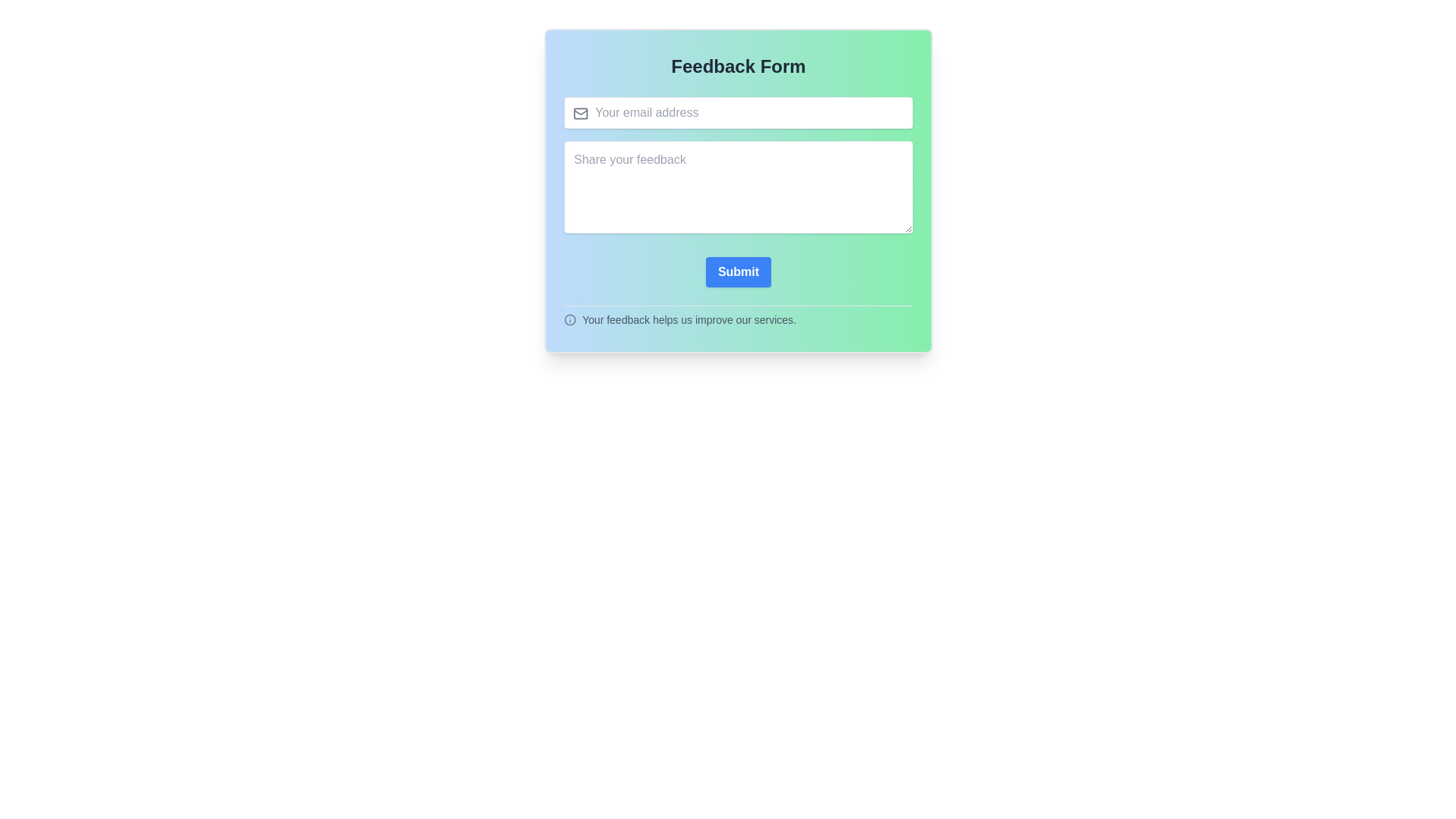  I want to click on the 'Submit' button, which is a rectangular button with rounded corners, bright blue background, and white bold text centered within it, located near the center of a feedback form panel, so click(739, 271).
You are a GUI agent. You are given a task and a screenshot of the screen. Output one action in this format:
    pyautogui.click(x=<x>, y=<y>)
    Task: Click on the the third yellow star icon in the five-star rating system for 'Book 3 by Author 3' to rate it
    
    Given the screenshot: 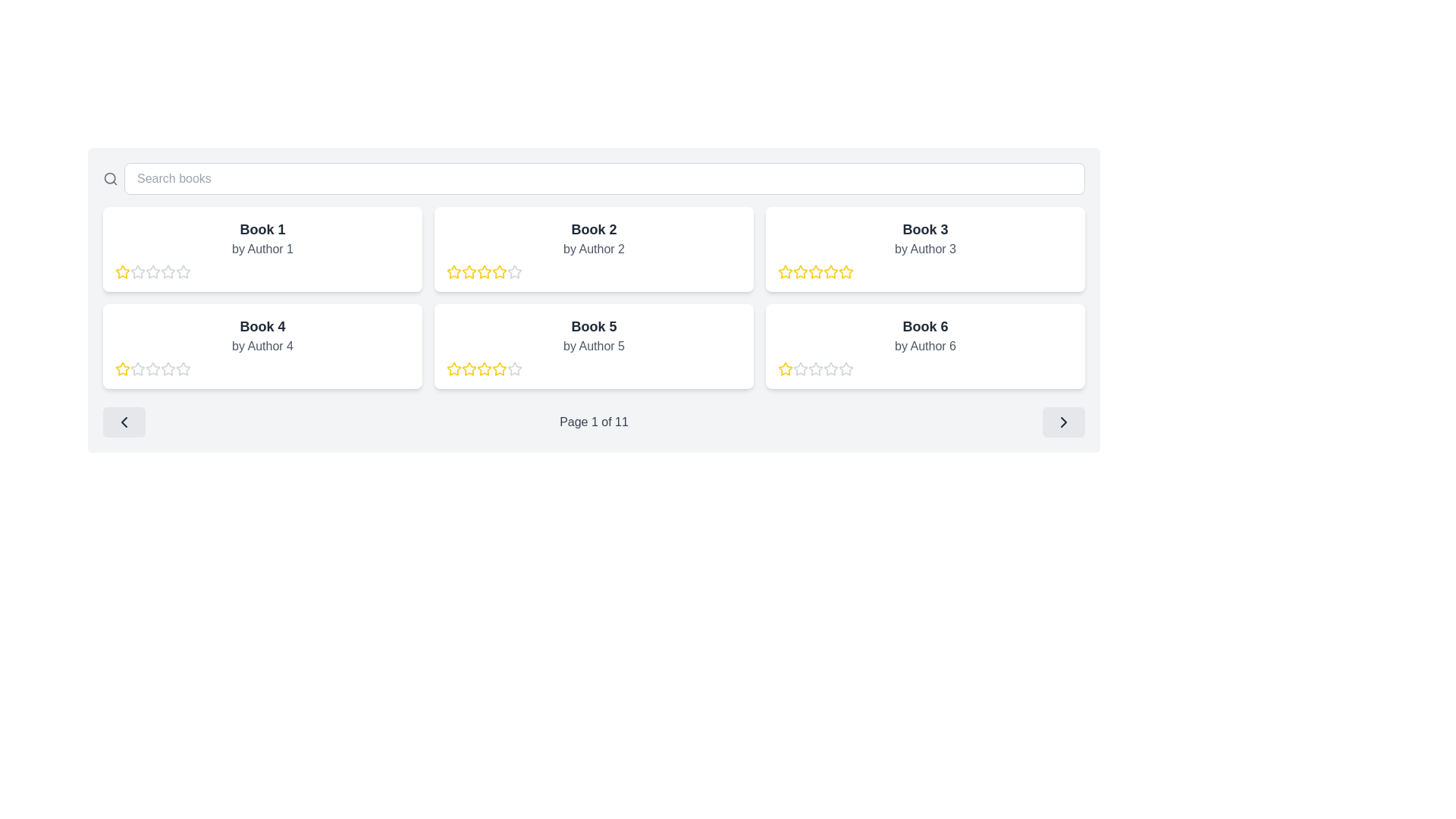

_ _ _ _ _

- Task requirements -
Extract the lines of the listing, starting with the line that contains "You are a GUI" and going on through the end of the listing, and reproduce them unchanged. Leave the pictures out of your answer.

- Final answer -
You are a GUI agent. You are given a task and a screenshot of the screen. Output one action in this format:
    pyautogui.click(x=<x>, y=<y>)
    Task: Click on the the third yellow star icon in the five-star rating system for 'Book 3 by Author 3' to rate it
    
    Given the screenshot: 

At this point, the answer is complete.